━━━━━ Teks yang Ditampilkan ━━━━━

A.
Perencanaan
Menurut Tjokroamidjojo
(1995) dalam Ovalhanif (2009) mendefinisikan perencanaan sebagai suatu cara
bagaimana mencapai tujuan sebaik-baiknya (maksimum output) dengan sumber-sumber
yang ada supaya lebih efisien dan efektif. Selanjutnya dikatakan bahwa,
perencanaan merupakan penentuan tujuan yang akan dicapai atau yang akan
dilakukan, bagaimana, bilamana dan oleh siapa.
Menurut Terry (1960)
dalam Mardikanto (2010), perencanaan diartikan sebagai suatu proses pemilihan
dan menghubung-hubungkan fakta, serta menggunakannya untuk menyusun
asumsi-asumsi yang diduga bakal terjadi di masa datang, untuk kemudian
merumuskan kegiatan-kegiatan yang diusulkan demi tercapainya tujuan-tujuan yang
diharapkan.
Perencanaan juga
diartikan sebagai suatu proses pengambilan keputusan yang berdasarkan fakta,
mengenai kegiatan-kegiatan yang harus dilaksanakan demi tercapainya tujuan yang
diharapkan atau yang dikehendaki.
B.
Perencanaan Partisipatif
Menurut Wrihatnolo dan
Dwidjowijoto (1996) adalah proses perencanaan yang diwujudkan dalam musyawarah
ini, dimana sebuah rancangan rencana dibahas dan dikembangkan bersama semua pelaku
pembangunan (stakeholders). Pelaku pembangunan berasal dari semua aparat
penyelenggara negara (eksekutif,legislatif, dan yudikatif), masyarakat,
rohaniwan, dunia usaha, kelompok profesional, organisasi-organisasi
non-pemerintah.

━━━━━ Data Terkumpul ━━━━━

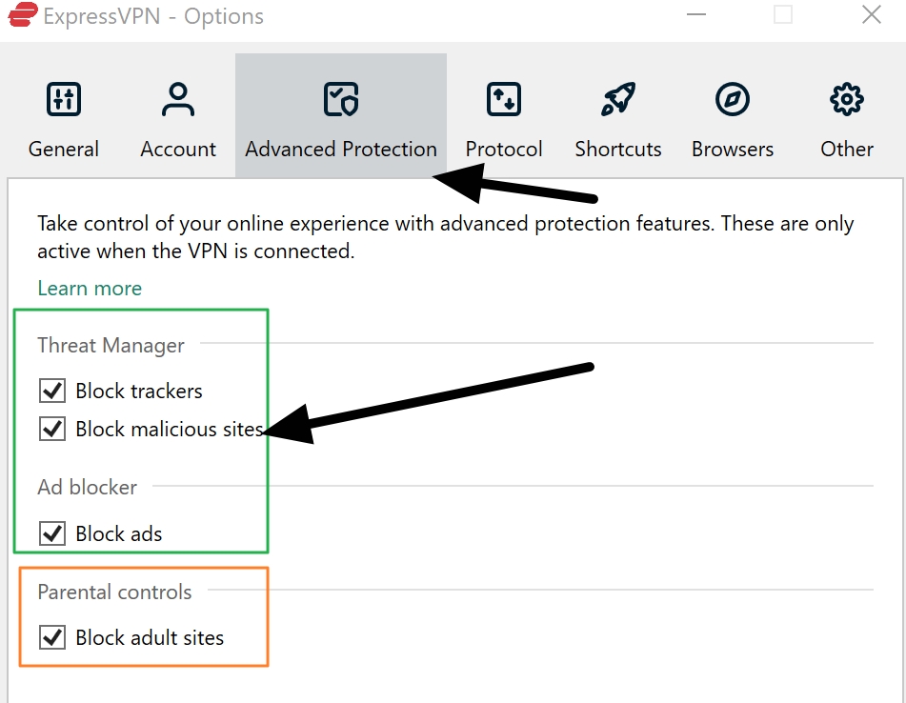Open the tab labeled Shortcuts
906x703 pixels.
[618, 150]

━━━━━

## Tujuan
Dalam teks tentang perencanaan, menurut Wrihatnolo dan Dwidjowijoto (1996), bersama siapa sebuah rancangan rencana dibahas dan dikembangkan?

## Jawaban Tertulis
Bersama semua pelaku pembangunan (stakeholders).